A faithful copy of the whole listing is required, with nothing left out.

*** TASK MATERIAL ***

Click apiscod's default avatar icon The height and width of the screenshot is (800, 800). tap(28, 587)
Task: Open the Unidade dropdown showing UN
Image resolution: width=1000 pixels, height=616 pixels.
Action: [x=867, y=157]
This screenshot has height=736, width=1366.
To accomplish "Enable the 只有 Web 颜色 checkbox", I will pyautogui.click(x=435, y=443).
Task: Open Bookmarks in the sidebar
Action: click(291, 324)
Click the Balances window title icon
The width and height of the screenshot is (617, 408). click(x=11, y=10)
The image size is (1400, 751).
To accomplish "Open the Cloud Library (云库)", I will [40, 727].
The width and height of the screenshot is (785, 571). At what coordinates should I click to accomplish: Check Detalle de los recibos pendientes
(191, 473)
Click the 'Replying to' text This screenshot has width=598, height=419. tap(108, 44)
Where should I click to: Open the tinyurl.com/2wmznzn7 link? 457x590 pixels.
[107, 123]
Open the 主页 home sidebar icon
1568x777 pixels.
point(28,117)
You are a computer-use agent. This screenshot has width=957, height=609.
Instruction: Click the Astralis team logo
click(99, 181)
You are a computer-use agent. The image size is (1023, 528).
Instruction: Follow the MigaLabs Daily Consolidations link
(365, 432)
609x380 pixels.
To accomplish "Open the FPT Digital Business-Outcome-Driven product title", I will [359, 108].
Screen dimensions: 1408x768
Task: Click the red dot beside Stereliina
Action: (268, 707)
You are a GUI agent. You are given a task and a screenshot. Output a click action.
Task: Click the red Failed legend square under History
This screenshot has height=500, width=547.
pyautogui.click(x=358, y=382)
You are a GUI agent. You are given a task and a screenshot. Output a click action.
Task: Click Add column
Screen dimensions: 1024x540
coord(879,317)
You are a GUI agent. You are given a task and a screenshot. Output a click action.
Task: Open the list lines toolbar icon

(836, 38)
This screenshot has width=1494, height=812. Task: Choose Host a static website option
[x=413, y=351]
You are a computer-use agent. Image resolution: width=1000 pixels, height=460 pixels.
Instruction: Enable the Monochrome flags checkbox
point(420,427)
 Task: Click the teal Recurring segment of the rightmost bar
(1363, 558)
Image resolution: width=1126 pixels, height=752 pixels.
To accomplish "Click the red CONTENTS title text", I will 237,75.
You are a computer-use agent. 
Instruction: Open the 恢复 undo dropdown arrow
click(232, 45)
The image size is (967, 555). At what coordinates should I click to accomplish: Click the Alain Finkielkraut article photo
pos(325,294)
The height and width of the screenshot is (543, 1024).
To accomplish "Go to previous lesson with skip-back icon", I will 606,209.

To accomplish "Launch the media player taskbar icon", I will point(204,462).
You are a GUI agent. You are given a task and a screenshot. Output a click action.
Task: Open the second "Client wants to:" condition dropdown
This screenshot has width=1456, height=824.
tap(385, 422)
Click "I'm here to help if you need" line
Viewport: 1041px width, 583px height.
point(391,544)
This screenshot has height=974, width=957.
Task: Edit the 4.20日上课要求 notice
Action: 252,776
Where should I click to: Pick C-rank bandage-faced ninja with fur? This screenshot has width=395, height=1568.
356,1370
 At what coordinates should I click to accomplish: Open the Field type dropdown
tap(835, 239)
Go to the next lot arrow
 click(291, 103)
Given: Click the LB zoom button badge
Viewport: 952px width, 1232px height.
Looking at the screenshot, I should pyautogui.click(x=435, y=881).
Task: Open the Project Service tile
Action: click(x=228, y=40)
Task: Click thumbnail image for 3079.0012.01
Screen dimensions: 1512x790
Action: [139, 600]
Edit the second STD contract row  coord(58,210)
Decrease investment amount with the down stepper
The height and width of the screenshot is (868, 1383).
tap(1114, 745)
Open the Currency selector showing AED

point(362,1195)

*** End of TASK MATERIAL ***

▸ **WRITTEN SOLUTION**:
Click apiscod's default avatar icon The height and width of the screenshot is (800, 800). tap(28, 587)
Task: Open the Unidade dropdown showing UN
Image resolution: width=1000 pixels, height=616 pixels.
Action: [x=867, y=157]
This screenshot has height=736, width=1366.
To accomplish "Enable the 只有 Web 颜色 checkbox", I will pyautogui.click(x=435, y=443).
Task: Open Bookmarks in the sidebar
Action: click(291, 324)
Click the Balances window title icon
The width and height of the screenshot is (617, 408). click(x=11, y=10)
The image size is (1400, 751).
To accomplish "Open the Cloud Library (云库)", I will [40, 727].
The width and height of the screenshot is (785, 571). At what coordinates should I click to accomplish: Check Detalle de los recibos pendientes
(191, 473)
Click the 'Replying to' text This screenshot has width=598, height=419. tap(108, 44)
Where should I click to: Open the tinyurl.com/2wmznzn7 link? 457x590 pixels.
[107, 123]
Open the 主页 home sidebar icon
1568x777 pixels.
point(28,117)
You are a computer-use agent. This screenshot has width=957, height=609.
Instruction: Click the Astralis team logo
click(99, 181)
You are a computer-use agent. The image size is (1023, 528).
Instruction: Follow the MigaLabs Daily Consolidations link
(365, 432)
609x380 pixels.
To accomplish "Open the FPT Digital Business-Outcome-Driven product title", I will [359, 108].
Screen dimensions: 1408x768
Task: Click the red dot beside Stereliina
Action: (268, 707)
You are a GUI agent. You are given a task and a screenshot. Output a click action.
Task: Click the red Failed legend square under History
This screenshot has height=500, width=547.
pyautogui.click(x=358, y=382)
You are a GUI agent. You are given a task and a screenshot. Output a click action.
Task: Click Add column
Screen dimensions: 1024x540
coord(879,317)
You are a GUI agent. You are given a task and a screenshot. Output a click action.
Task: Open the list lines toolbar icon

(836, 38)
This screenshot has width=1494, height=812. Task: Choose Host a static website option
[x=413, y=351]
You are a computer-use agent. Image resolution: width=1000 pixels, height=460 pixels.
Instruction: Enable the Monochrome flags checkbox
point(420,427)
 Task: Click the teal Recurring segment of the rightmost bar
(1363, 558)
Image resolution: width=1126 pixels, height=752 pixels.
To accomplish "Click the red CONTENTS title text", I will 237,75.
You are a computer-use agent. 
Instruction: Open the 恢复 undo dropdown arrow
click(232, 45)
The image size is (967, 555). At what coordinates should I click to accomplish: Click the Alain Finkielkraut article photo
pos(325,294)
The height and width of the screenshot is (543, 1024).
To accomplish "Go to previous lesson with skip-back icon", I will 606,209.

To accomplish "Launch the media player taskbar icon", I will point(204,462).
You are a GUI agent. You are given a task and a screenshot. Output a click action.
Task: Open the second "Client wants to:" condition dropdown
This screenshot has width=1456, height=824.
tap(385, 422)
Click "I'm here to help if you need" line
Viewport: 1041px width, 583px height.
point(391,544)
This screenshot has height=974, width=957.
Task: Edit the 4.20日上课要求 notice
Action: 252,776
Where should I click to: Pick C-rank bandage-faced ninja with fur? This screenshot has width=395, height=1568.
356,1370
 At what coordinates should I click to accomplish: Open the Field type dropdown
tap(835, 239)
Go to the next lot arrow
 click(291, 103)
Given: Click the LB zoom button badge
Viewport: 952px width, 1232px height.
Looking at the screenshot, I should pyautogui.click(x=435, y=881).
Task: Open the Project Service tile
Action: click(x=228, y=40)
Task: Click thumbnail image for 3079.0012.01
Screen dimensions: 1512x790
Action: [139, 600]
Edit the second STD contract row  coord(58,210)
Decrease investment amount with the down stepper
The height and width of the screenshot is (868, 1383).
tap(1114, 745)
Open the Currency selector showing AED

point(362,1195)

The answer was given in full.